Among the most common causes of hospitalizations and a leading cause of infectious death.

Aspiration of oropharyngeal bacterial pathogens to the lower respiratory tract is one of the most important risk factors for pneumonia.

Sixth leading cause of death and tends to be more prevalent in the elderly.

Affects 1.2% of population each year.

Overall mortality rates are generally less than 1%. 

Pneumonia predominantly affects men, with the greatest risk during infancy and in older age.

For hospitalized patients mortality risk varies from 4-23% and is associated with a more diverse group of pathogens than in the outpatient setting.

Patients who recover from pneumonia experience long-term mortality at a substantially higher rate than an age and sex matched controls, primarily due to comorbidities.

Most common medical diagnosis responsible for hospitalizations in the US.

The leading cause of death in children, with most fatal cases occurring in individuals younger than five years in developing countries.

In children, poverty is thought to be the primary cause of pneumonia, as a result of malnutrition and limited access to medical care.

Death rate 30 per 100,000 episodes.

Leading cause of infectious disease-related mortality in the U.S.

Leading cause of severe hospital acquired infections.

The second most common type of infection acquired in the hospital, behind UTI, with 40% of cases being postoperative.

Categorized according to location of onset: Community-acquired pneumonia and hospital-acquired pneumonia on the 2 major categories.

Hospital acquired pneumonia is divided into ventilator-acquired and non-ventilator acquired pneumonia.

5-10 cases of hospital-acquired pneumonia diagnosed in every 1000 patient admissions to a hospital.

The incidence and severity of pneumonia is influenced by the underlying predisposing conditions.

In most cases radiologic clearing of infiltrates occurs within 1 to 3 months.

Patients on immunosuppressive agents have an incidence of complicated pneumonia 12 times that of a normal host.

Pediatric pneumonia diagnosis evaluated by analyzing patient characteristics such as age, immune status, epidemiological exposures, and chest x-ray appearance.

Viruses are the most common causes of pneumonia in infants and young children.

Factors associated with death: male gender, ((diabetes)) mellitus, neoplastic disease, neurologic disease, tachypnea, hypotension, hypothermia, leukopenia, bacteremia, and multilobar infiltrates.

Patients with impairments in swallowing and cough reflexes have an increased risk for the development of pneumonia.

Mortality from infections correlates with decreased IgG levels, cutaneous anergy, and lymphopenia.

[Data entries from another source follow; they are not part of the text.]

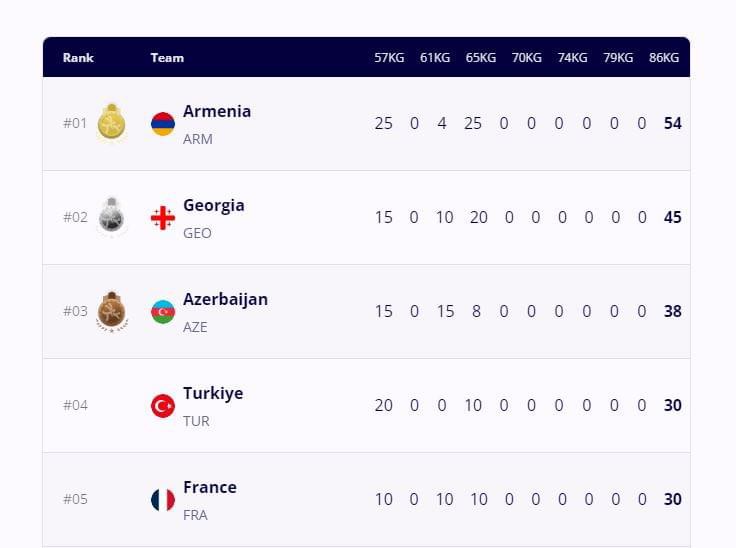Open the France team name

click(x=210, y=487)
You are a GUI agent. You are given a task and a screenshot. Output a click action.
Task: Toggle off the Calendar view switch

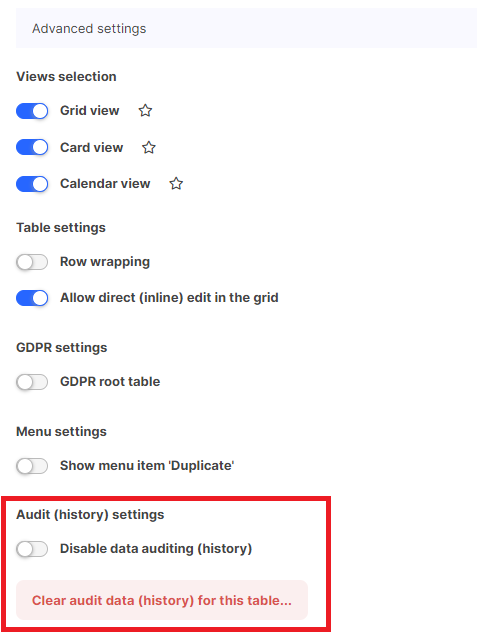coord(32,184)
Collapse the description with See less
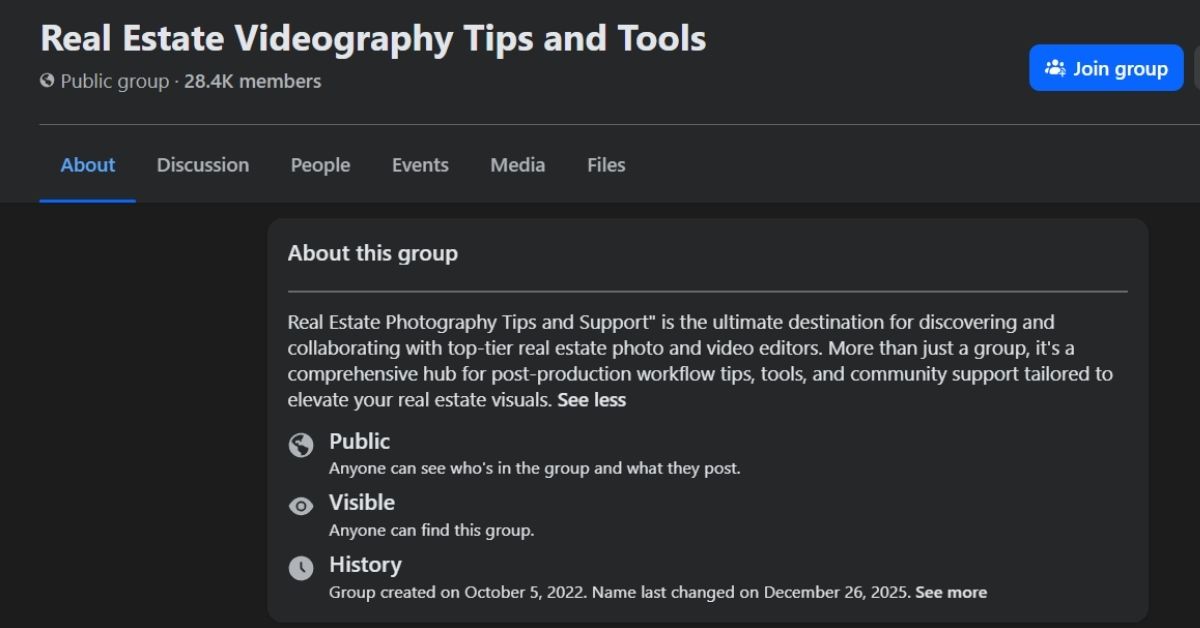Screen dimensions: 1200x628 591,400
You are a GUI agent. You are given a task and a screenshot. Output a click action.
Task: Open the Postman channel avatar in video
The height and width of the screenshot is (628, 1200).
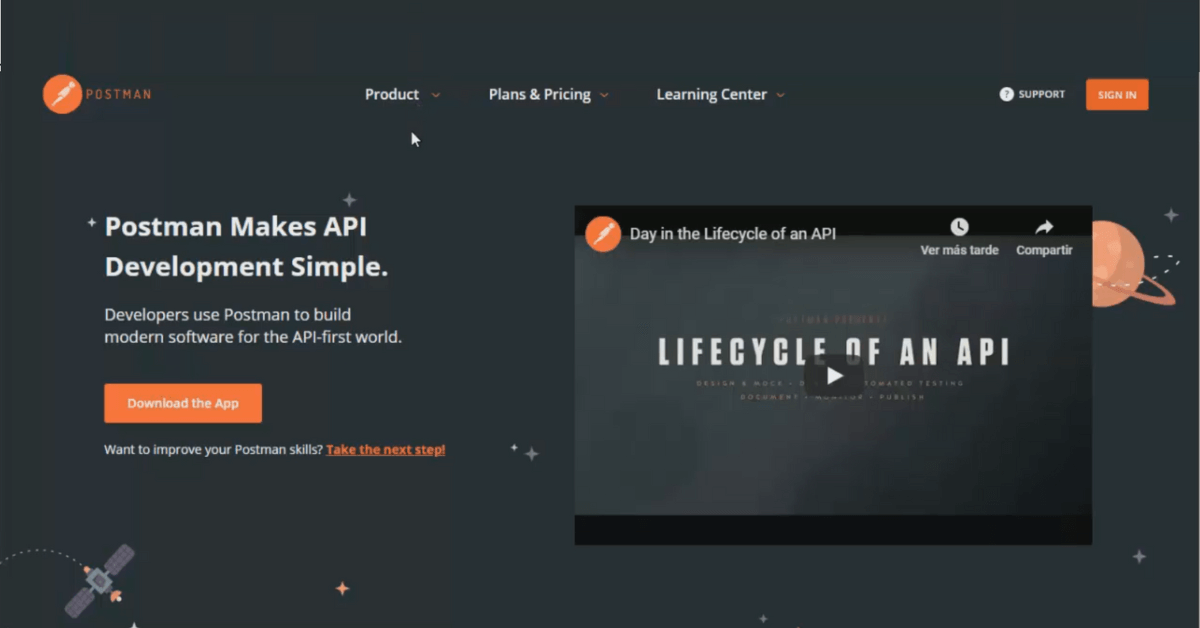(x=603, y=234)
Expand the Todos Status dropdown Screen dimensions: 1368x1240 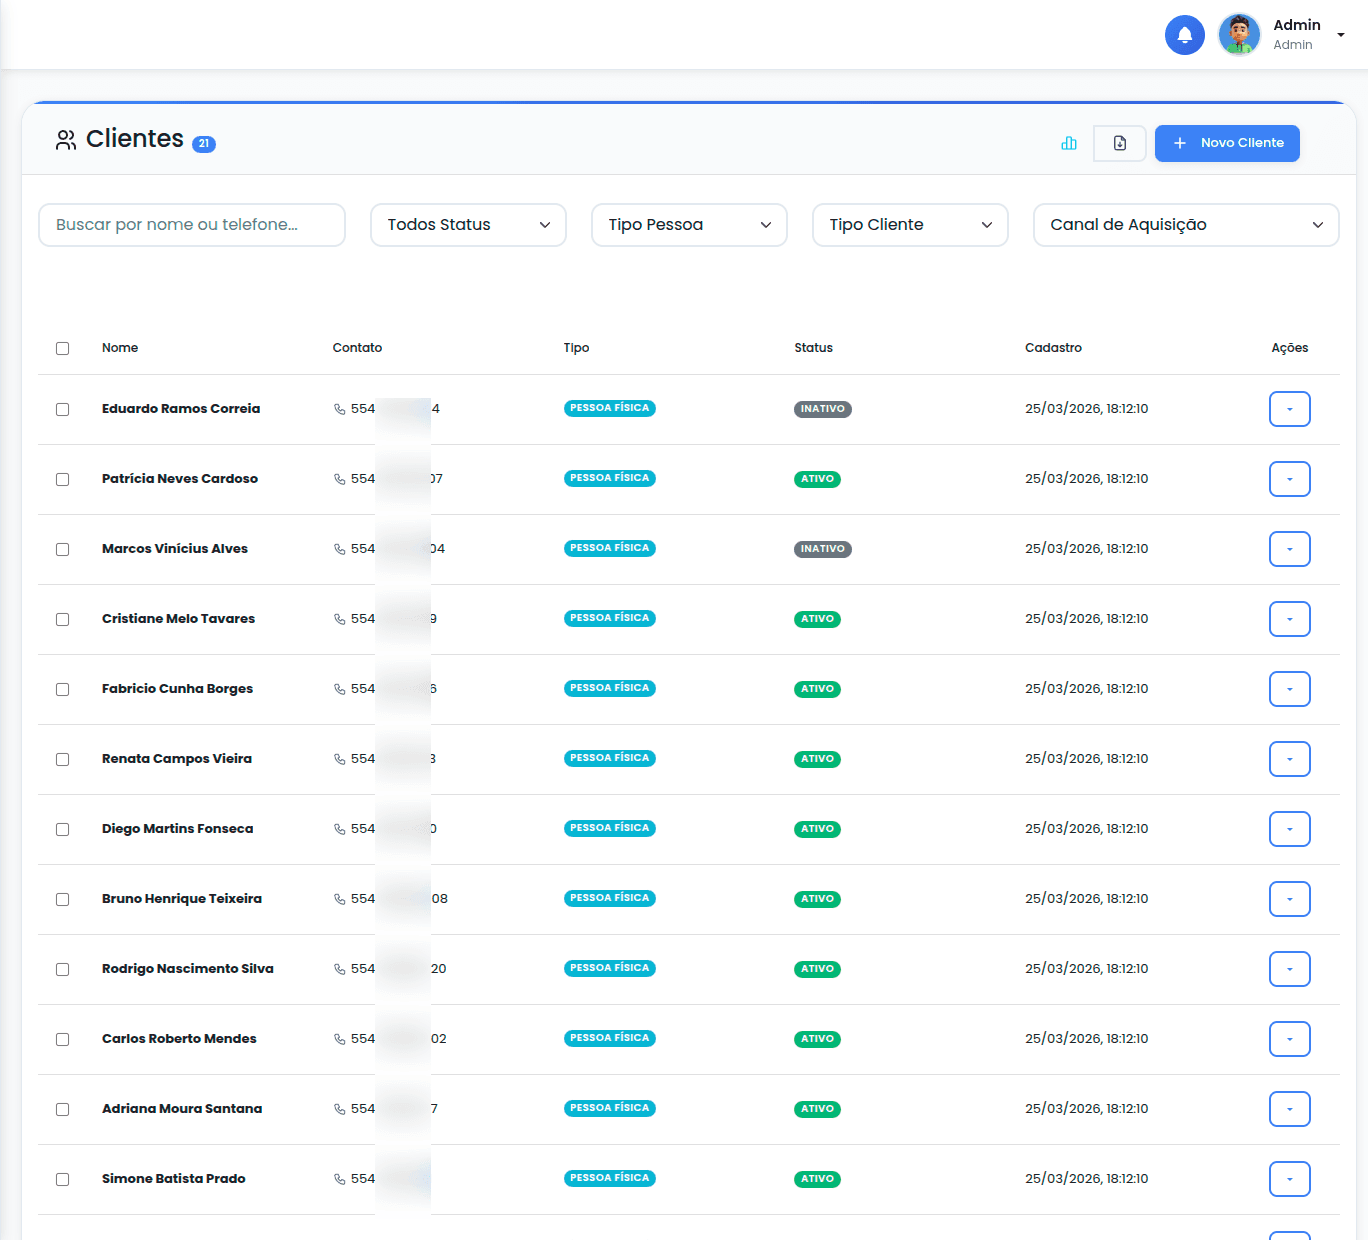pyautogui.click(x=468, y=225)
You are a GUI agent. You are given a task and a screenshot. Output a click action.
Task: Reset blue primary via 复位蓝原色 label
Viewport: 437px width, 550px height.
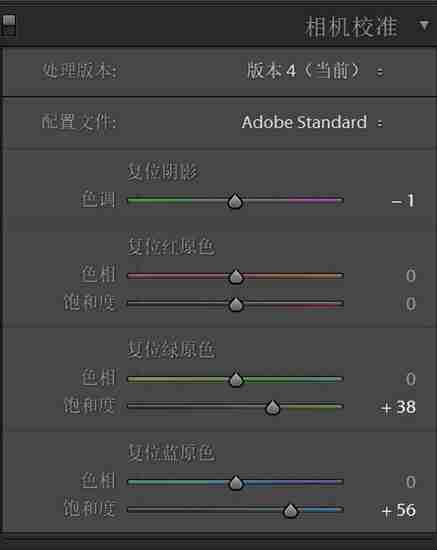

Aspiration is possibly the single most important risk factor for pneumonia in old people.

Estimated to occur in about one-third of patients with stroke.

Less than 10% of patients hospitalized with clinical pneumonia have positive blood cultures for bacterial disease.

Routine blood cultures in pneumonia have extremely low yield and usefulness, irrespective of the severity and risk of disease (Zhang D.).

Histopathological evaluation and immunochemistry testing and PCR methods can detect many more bacterial lung infections at autopsy than can usual clinical methods of diagnosis.

A follow-up chest x-ray is recommended four-eight weeks after the treatment of pneumonia, to exclude underlying malignant neoplasms that may have been predisposed to by post obstructive pneumonia.

The recommendation for post-pneumonia chest x-ray a couple of months after treatment is particularly relevant for patients with higher risk for lung cancer, such as the elderly smokers.

The incidence of new lung cancer is low after pneumonia: approximately 1% within 90 days and 2% over five years-suggesting routine chest x-rays after pneumonia for detecting lung cancer is not warranted although patients over the age of 50 years and smokers should be targeted for such follow-up (Tang KL et al).

9.2% incidence of new lung cancer after pneumonia with five-year follow-up (Mortensen EM et al).

Hospitalization with pneumonia in older adults is associated with subsequent increase in risk of cardiovascular disease.

The risk of cardiovascular disease after pneumonia in hospitalized patients is 4 fold in the first 30 days, and progressively declines during the first year, and remains approximately 1.5 fold higher in subsequent years (Corales-Moedina VF et al).